Commanders and leaders
- Porfirio Díaz: Unknown

Strength
- 3,000: 1,500

Casualties and losses
- 78 killed 153 wounded: 500 captured

= Battle of La Carbonera =

1866 battle in Mexico

The Battle of La Carbonera was fought on 18 October 1866 during the Second French intervention in Mexico.

==Background==
Having triumphed over the Imperial forces in the Battle of Miahuatlán, the Republican General Porfirio Díaz besieged the city of Oaxaca, defended by the conservative General Carlos Oronoz.
The siege lasted about 11 days until Díaz learned that a column of 1,500 Mexican, French and Austrian soldiers were approaching from the north.
On 16 October Díaz broke off the siege of Oaxaca and marched to fight the relieving Imperial army.
The next day he was reinforced at San Juan del Estado by General Luis Pérez Figueroa's brigade.
Díaz's army then marched northeast to the town of Etla, arriving at a hilltop area known as La Carbonera.

==Battle==
Díaz placed his younger brother Felix in command of the Ixtlan National Guard, which fought in the vanguard.
Figueroa's brigade was deployed on the right, the Chiautla and Cazadores Battalions under Colonel Juan Espinosa in the center and González's brigade on the left.
The cavalry were held in reserve in the rear, along with the Tlaxiaco militia and some artillery.

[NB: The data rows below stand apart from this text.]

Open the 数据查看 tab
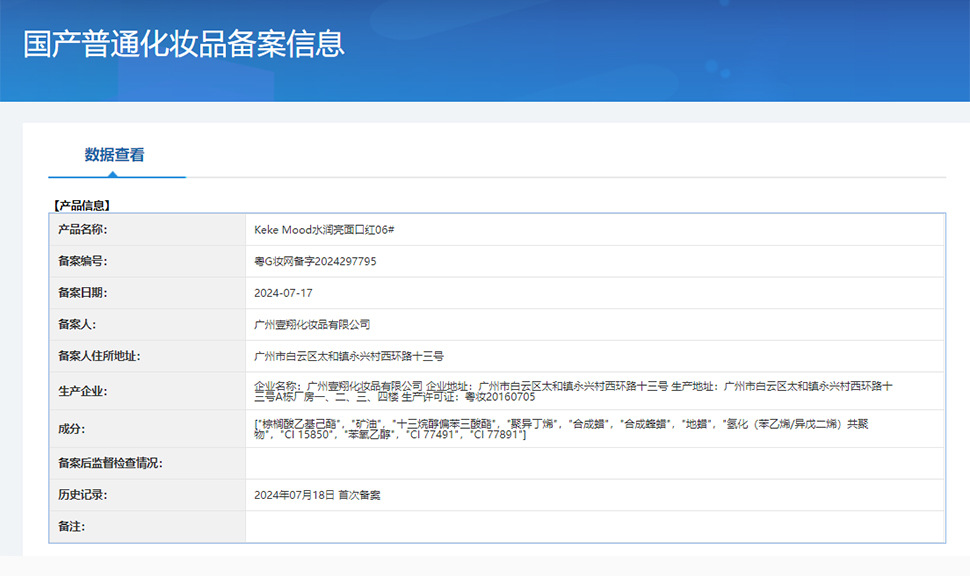The image size is (970, 576). 115,155
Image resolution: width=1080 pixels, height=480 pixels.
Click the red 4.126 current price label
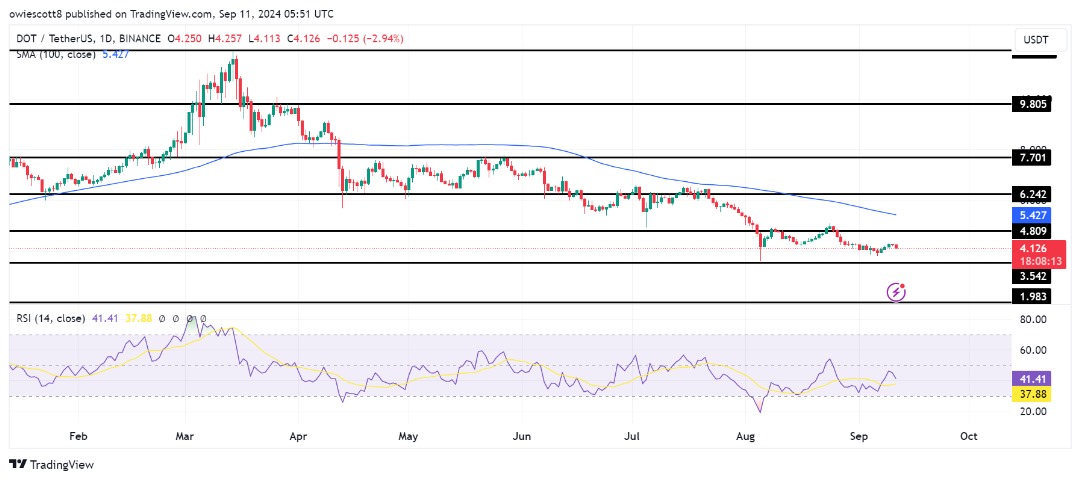(x=1033, y=250)
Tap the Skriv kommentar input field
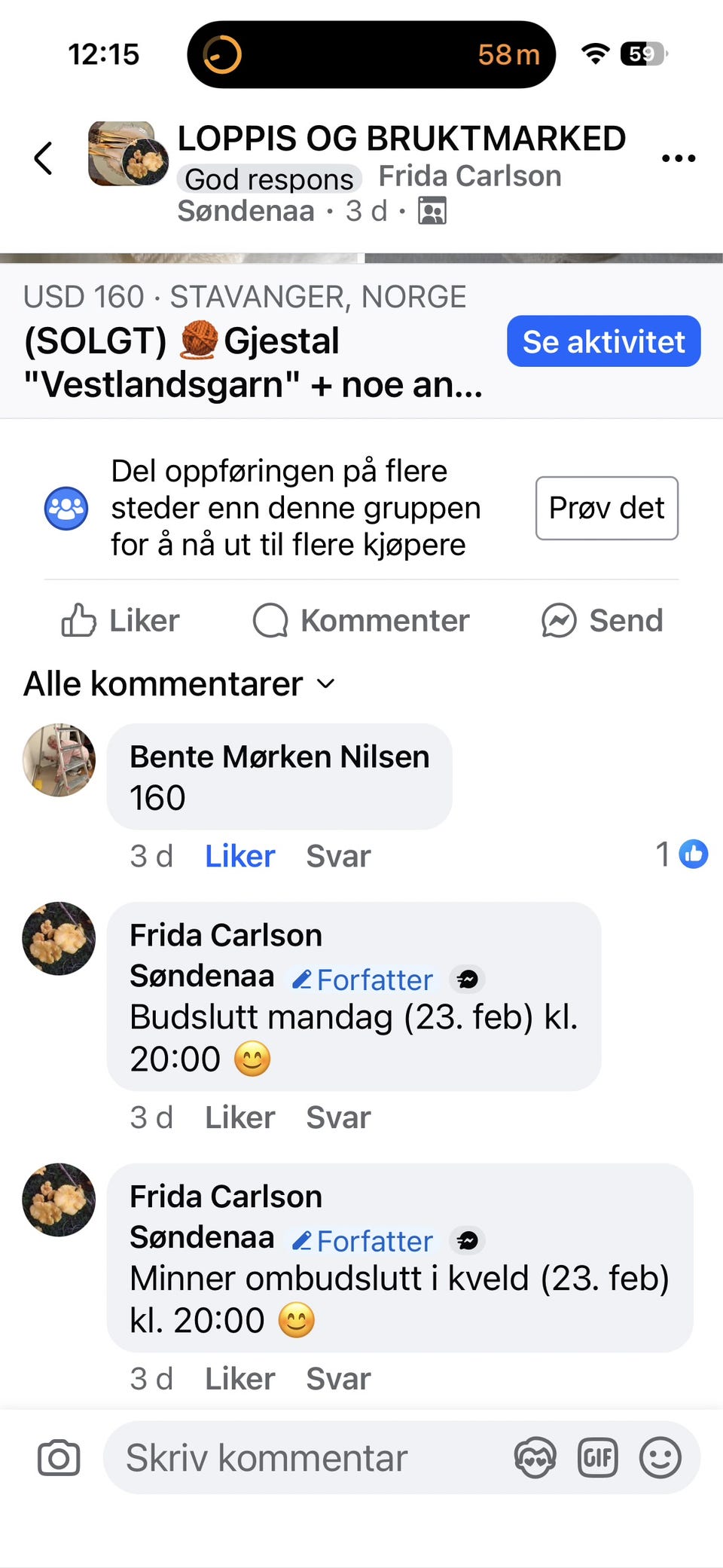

The two forces made contact around noon on 18 October.
After marshaling on a nearby hill, the enemy attacked in two columns despite being outnumbered by two to one.
The attacks were repulsed, and the two armies closed into general combat.
After a relatively short struggle, the Austro-Imperial right was outflanked and their army disintegrated.
By late afternoon, the enemy had been routed.
Republican casualties were 78 killed and 153 wounded.
Díaz took 500 Austrian prisoners in this battle.

==Results==
In addition to total victory, the troops of General Porfirio Díaz won a major prize in arms, ammunition and horses, which allowed them to completely rearm.
The battle was decisive, opening the way to Puebla and Mexico City.